Letting a Bridesmaid Go: Part I

by admin on September 14, 2011 in Bridal Party with No Comments


It is one of the strangest things to think that a friend close enough to be a maid of honor or bridesmaid would need to be demoted from duty before your wedding.  Tragic, really.  But it happens, which makes it worth talking about.  In my circle of acquaintances alone, I know of two brides who have grieved this loss during their wedding planning.

Why would this ever happen? What do you do?  How can you prevent this? 

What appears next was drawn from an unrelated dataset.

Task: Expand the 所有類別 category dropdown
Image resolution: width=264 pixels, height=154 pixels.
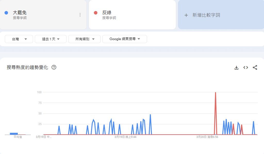Action: click(84, 39)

I’m no expert in psychology, but in the two cases I know of, both were a result of co-depedency.  Two friends—best friends—who spend so much time with each other, who are on the same wave length, who are in the thick of life’s adventure together, can miss the reality that one of both of them find their worth and purpose in their friendship with the other. 

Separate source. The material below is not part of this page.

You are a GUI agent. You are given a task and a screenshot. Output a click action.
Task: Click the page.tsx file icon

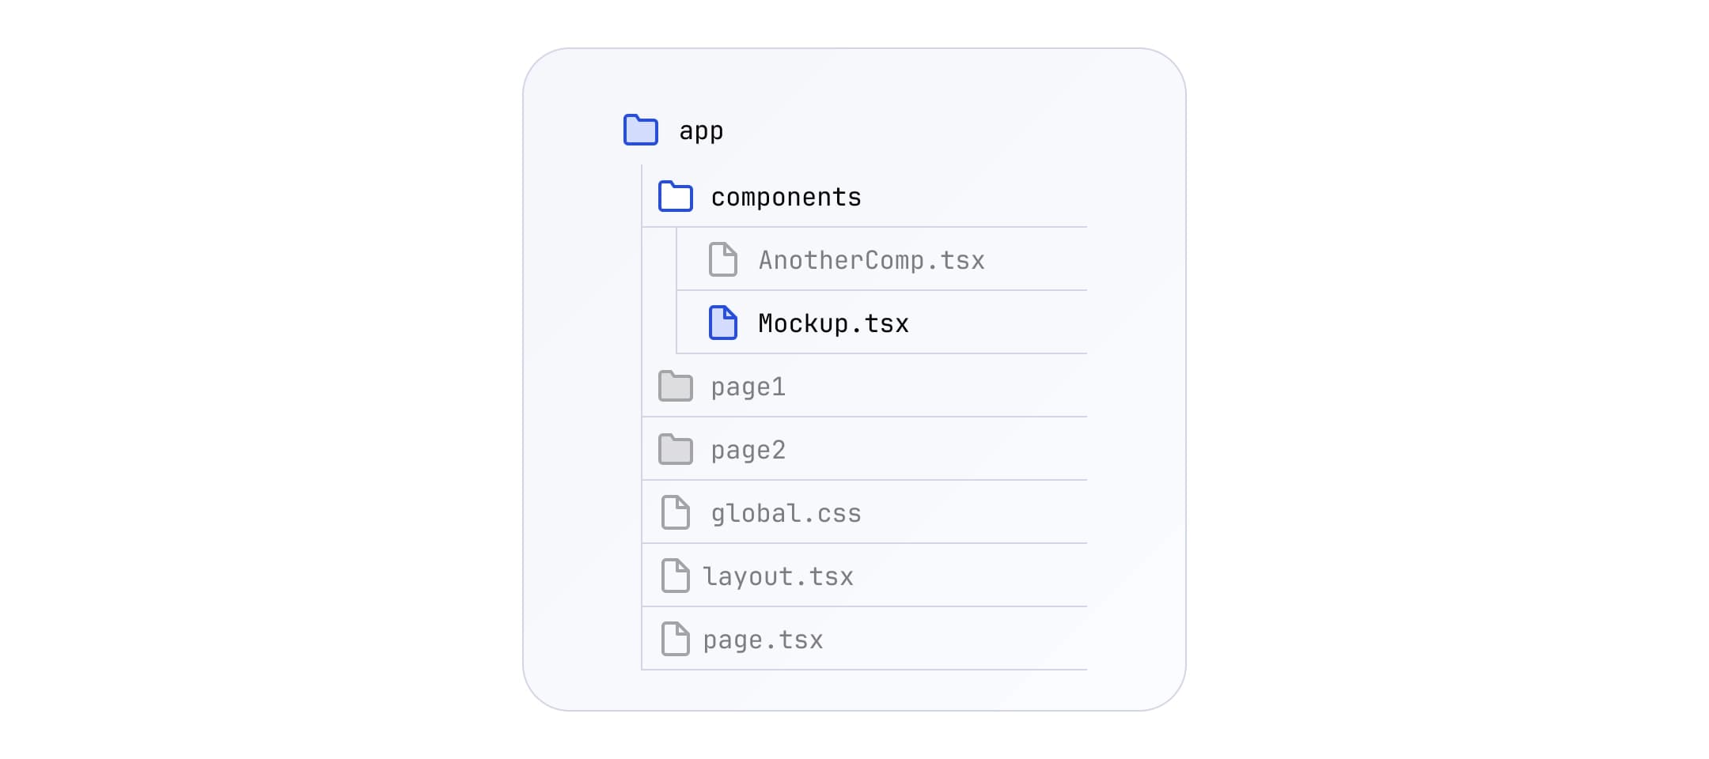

If this is the case, then when the bride begins detaching from the best friend and attaching to her fiancé, the friend often can’t cope and will begin to recoil or lash out in response.  Call it jealousy, call it abandonment, call it a loss of identity, call it whatever you will.  It is such a deep wound on one or both ends that it seems irreparable and often times is dismissed as such.

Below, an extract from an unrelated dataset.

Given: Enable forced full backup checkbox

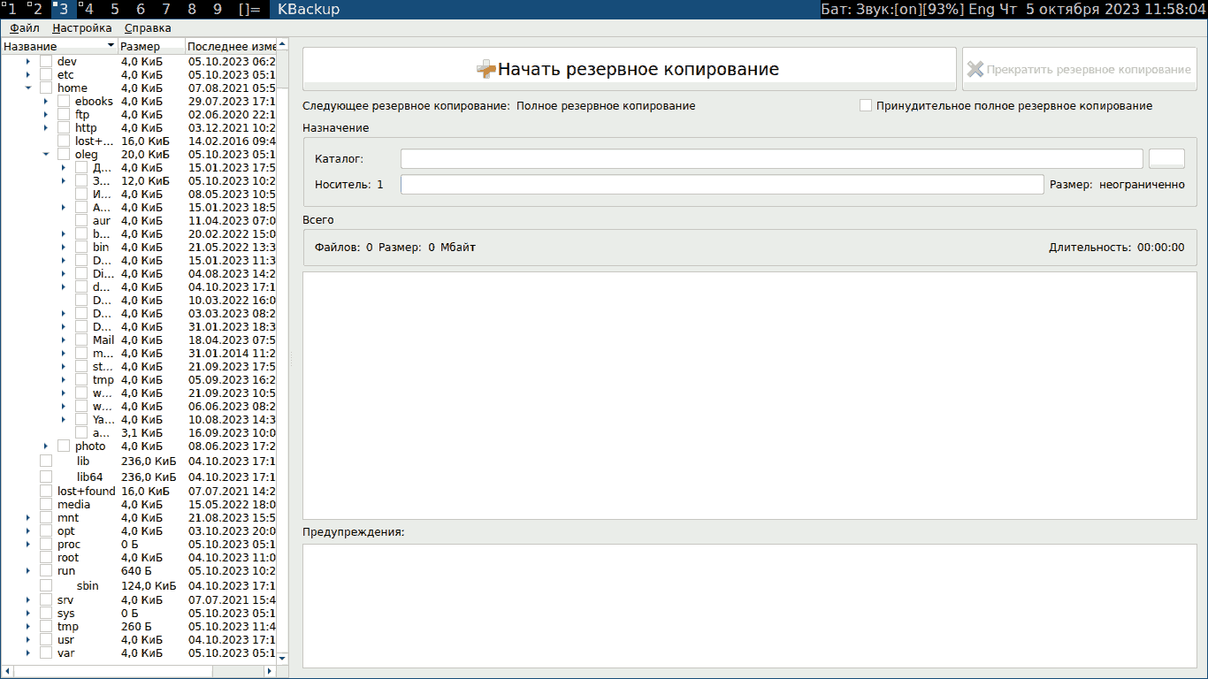Looking at the screenshot, I should [865, 105].
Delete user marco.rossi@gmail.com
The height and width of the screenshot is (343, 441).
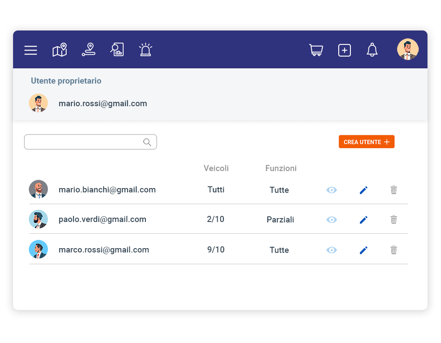click(x=394, y=250)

This is just one scenario, but there are as many more as there are broken people. 

Your bridesmaid might be authentically happy for you and wishes she could be present and celebratory throughout your wedding season but can’t because she is dealing with major stress or tragedy in her own life.  She might be acting distant, distraught, or even disrespectful because she is so overwhelmed by fear, pain, or grief in her life apart from you. 

Your wedding might reopen a wound that has never healed.  It might be another drain on resources that she already feels depleted in.  Or it might simply be hours in her day that she doesn’t have because of the unexpected demands that have already claimed her time. 

For her sake especially, she might need to be released from your wedding party.  Not because she is angry at you or is being a bad friend, but because she needs permission from you to tend to the emergency in her own life and honestly cannot fulfill the vows of a bridesmaid that she had hoped to.

Probably the most difficult scenario of a broken-off bridesmaid is when the bride is the culprit.  I applaud the bridesmaid who is close enough to a bride to lovingly hold her accountable in bridezilla acts rather than just putting up with it.  Whether the bridesmaid chooses to abdicate or the bride asks her to take her opinions elsewhere, if the bride doesn’t not want to hear truth or acknowledge it, what outcome is left but a rift between friends. 

This is the scenario that is easiest to salvage in the sense that the bride is a direct influence on the situation.  It is the hardest, however, because no bride (no person, for that matter) enjoys criticism, especially in a season that is “all about her” and that should be so joyous.

Again, these three scenarios are not comprehensive of all reasons why a bride might have to let a bridesmaid go, but they represent three of the most common.